▶ [LISTA DE REGISTROS]

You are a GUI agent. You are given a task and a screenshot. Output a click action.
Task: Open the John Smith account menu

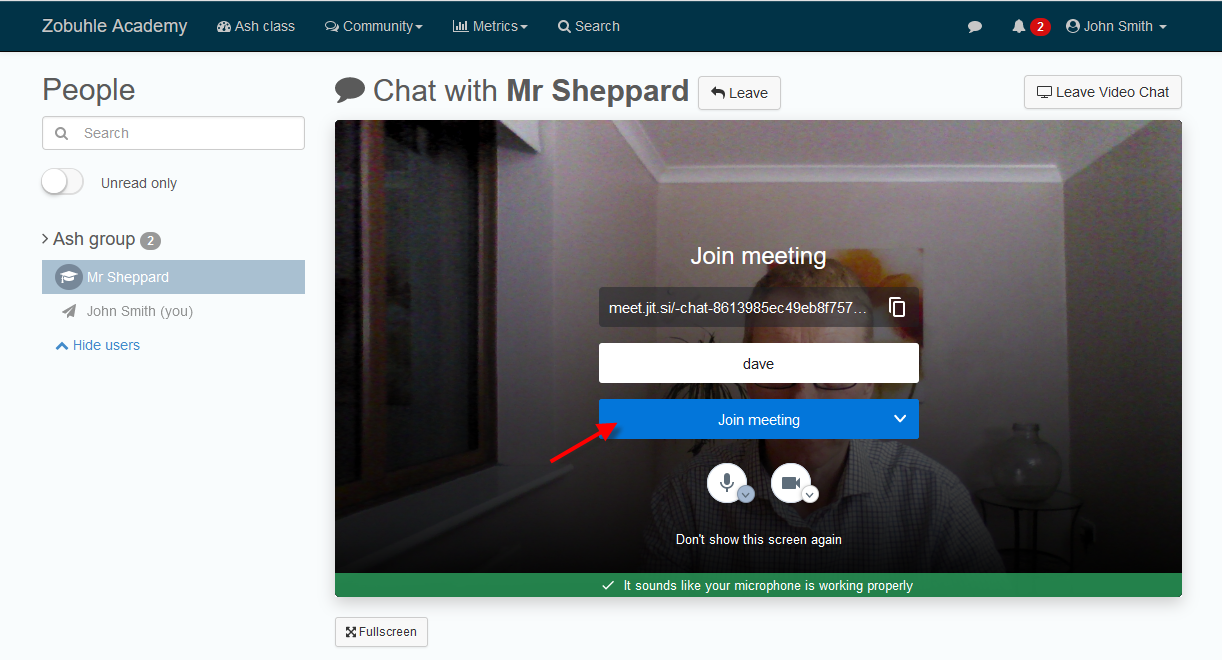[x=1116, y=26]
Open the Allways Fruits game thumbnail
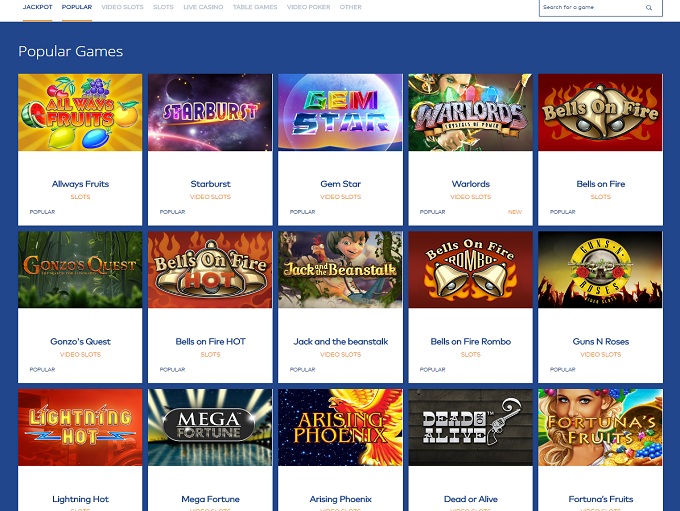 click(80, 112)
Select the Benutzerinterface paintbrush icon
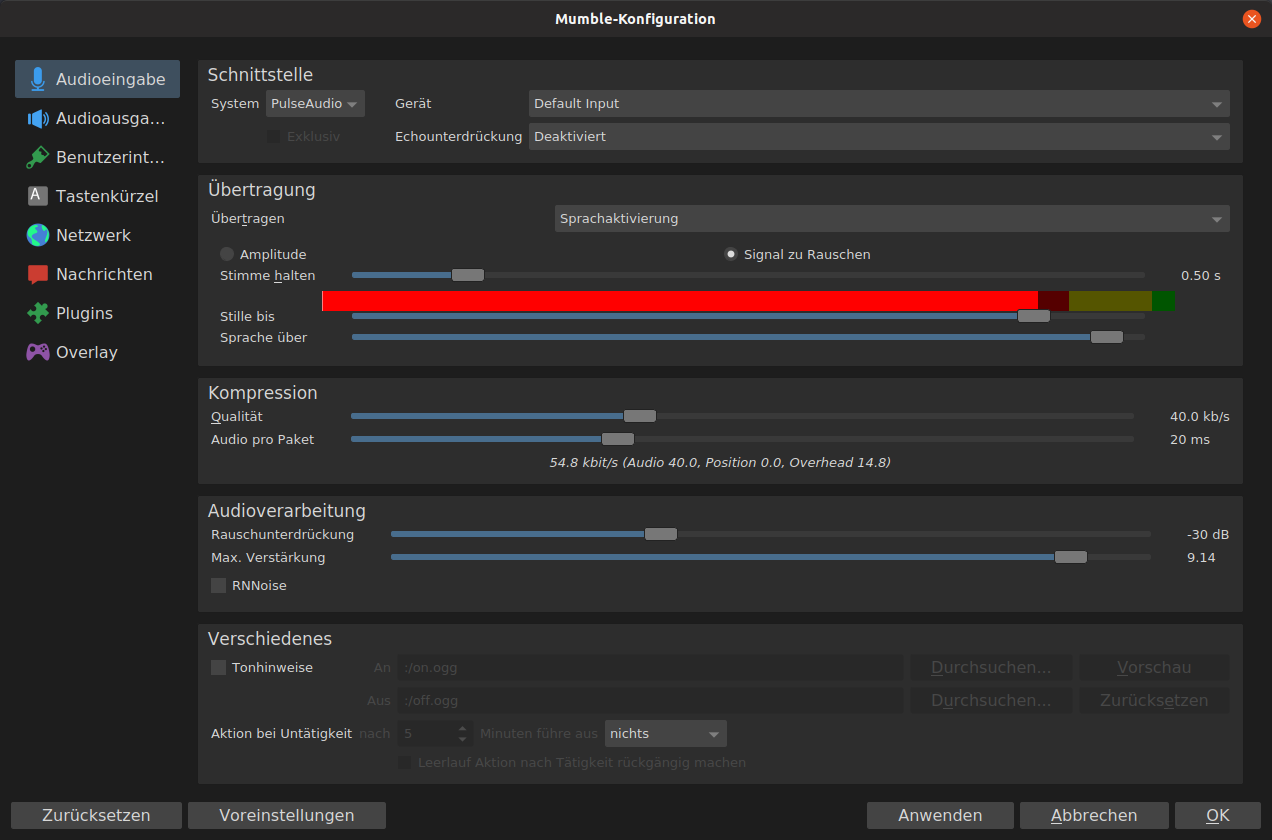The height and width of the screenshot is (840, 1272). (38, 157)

▶ [O QUE SE PEDE] Reproduza todas as linhas acima sem mudar nada, deixando as imagens de fora.

▶ [SOLUÇÃO A SEGUIR]
You are a GUI agent. You are given a task and a screenshot. Output a click action.
Task: Open the John Smith account menu

[x=1116, y=26]
Open the Allways Fruits game thumbnail
 click(80, 112)
Select the Benutzerinterface paintbrush icon
The height and width of the screenshot is (840, 1272). (38, 157)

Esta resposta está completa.